How he has managed a takeover of Twitter so far and what lies ahead. Among other things, he said Twitter’s Community Notes feature has cost Twitter $40 million in business when two big clients reduced spending after their ads received community notes accusing them of false advertising. He also claimed that when the acquisition closed, Twitter had negative $3 billion in annual cash flow and $1 billion in the bank. “The analogy I was using was like being teleported into a plane that’s in a nosedive headed to the ground with the engines on fire and the controls don’t work….”

Musk said he voted for Biden but hinted he wasn’t happy with his choice, saying “I wish we could have just a normal human being as president.”

Asked if he believes the 2020 election was stolen, Musk said no, but countered that there certainly has been election fraud.

Musk even slammed the obvious CIA front Bellingcat. Discussing the recent Texas shooting, Musk said the shooter was "incorrectly described to be a white supremacist. The company that found this is Belingcat. Do you know what Belingcat is? A company that does Psyops."

Going back to twitter, and the historic layoffs there, Musk said that "Desperate times call for desperate measures," referring to the more than 6,000 job cuts. Remarkably, despite widespread calls that the end of Twitter is nigh as there is no way the company can survive with 80% of its workers fired, so far Twitter is leaner and faster than before, a testament to the epic employee bloat in Silicon Valley over the past decade.

His involvement in the early days of ChatGPT-developer OpenAI, saying that it exists only because he wanted a non-commercial alternative to Google’s growing dominance in AI. He expressed disappointment that the company has abandoned its non-profit roots. And he said he is no longer friends with Google co-founder Larry Page. “The final straw was Larry calling me a ‘species-ist’ for being pro-human consciousness instead of machine consciousness.”.

His personal views and habits when it comes to work and productivity. He said he takes only two or three days off per year, works seven days a week and gets six hours of sleep a night. He also said he believes it’s morally wrong for people in the “laptop class” to advocate for working from home when service workers, such as people who work in factories, still have to show up in person.

Tesla’s ability to weather rocky economic cycles. Musk said that the next 12 months will be difficult for Tesla from a macroeconomic perspective because of increased interest rates pinching consumer budgets. But he also said Tesla could take advantage of Tesla’s “real-time information on demand” for its cars to adjust pricing effectively.

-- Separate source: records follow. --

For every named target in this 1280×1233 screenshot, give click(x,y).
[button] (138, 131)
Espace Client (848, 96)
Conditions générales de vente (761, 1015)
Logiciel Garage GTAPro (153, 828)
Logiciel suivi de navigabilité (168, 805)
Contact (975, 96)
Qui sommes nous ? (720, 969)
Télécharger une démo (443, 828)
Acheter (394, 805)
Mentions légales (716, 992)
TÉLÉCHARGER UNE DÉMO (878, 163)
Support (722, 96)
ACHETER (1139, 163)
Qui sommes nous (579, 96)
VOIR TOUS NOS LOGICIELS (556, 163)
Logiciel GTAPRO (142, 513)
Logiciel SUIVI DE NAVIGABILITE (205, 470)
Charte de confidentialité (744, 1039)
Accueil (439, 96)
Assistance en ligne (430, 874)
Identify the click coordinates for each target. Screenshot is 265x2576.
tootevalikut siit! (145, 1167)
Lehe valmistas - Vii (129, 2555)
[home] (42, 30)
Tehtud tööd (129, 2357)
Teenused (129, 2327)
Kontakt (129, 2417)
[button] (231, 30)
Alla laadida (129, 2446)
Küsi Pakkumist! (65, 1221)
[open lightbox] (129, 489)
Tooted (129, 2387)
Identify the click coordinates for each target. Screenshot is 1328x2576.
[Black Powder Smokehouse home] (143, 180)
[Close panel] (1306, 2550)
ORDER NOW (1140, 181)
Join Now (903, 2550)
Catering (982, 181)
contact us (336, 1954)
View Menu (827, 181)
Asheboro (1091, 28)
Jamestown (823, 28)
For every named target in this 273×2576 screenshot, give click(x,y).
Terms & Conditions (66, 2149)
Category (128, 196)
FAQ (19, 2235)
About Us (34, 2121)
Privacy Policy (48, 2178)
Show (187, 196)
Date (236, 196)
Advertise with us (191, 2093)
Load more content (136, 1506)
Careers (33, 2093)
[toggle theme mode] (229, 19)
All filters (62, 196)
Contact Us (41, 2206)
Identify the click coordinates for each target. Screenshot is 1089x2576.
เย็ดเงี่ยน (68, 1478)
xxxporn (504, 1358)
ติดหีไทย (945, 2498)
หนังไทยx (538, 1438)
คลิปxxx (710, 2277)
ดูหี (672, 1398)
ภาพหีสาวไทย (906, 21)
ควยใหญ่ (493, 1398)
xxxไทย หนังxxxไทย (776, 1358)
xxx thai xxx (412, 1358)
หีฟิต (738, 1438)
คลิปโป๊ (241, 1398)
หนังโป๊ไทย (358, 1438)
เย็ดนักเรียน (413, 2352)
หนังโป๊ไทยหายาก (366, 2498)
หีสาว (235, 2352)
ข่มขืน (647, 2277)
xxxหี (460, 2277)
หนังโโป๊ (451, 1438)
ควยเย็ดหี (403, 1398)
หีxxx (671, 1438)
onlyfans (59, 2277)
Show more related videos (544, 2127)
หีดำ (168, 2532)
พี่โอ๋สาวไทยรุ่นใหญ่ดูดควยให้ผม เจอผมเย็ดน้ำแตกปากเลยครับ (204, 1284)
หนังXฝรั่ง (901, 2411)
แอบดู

Faber asked what would happen to the global economy if China makes a move to control Taiwan. “The Chinese economy and the rest of the global economy are like conjoined twins. It would be like trying to separate conjoined twins. That’s the severity of the situation. And it’s actually worse for a lot of other companies than it is for Tesla. I mean, I’m not sure where you’re going to get an iPhone, for example.”

Last but not least, there was a discussion of the Fed, which Musk believes is going to be too slow to lower interest rates when the economy slows, and that will hurt consumer demand. “You can think of raising the Fed rate as somewhat of a brake pedal on the economy, frankly,” Musk said. “It makes a lot of things more expensive. So if the car payment or your home mortgage is absorbing more of your monthly budget then you have less money to buy other things.”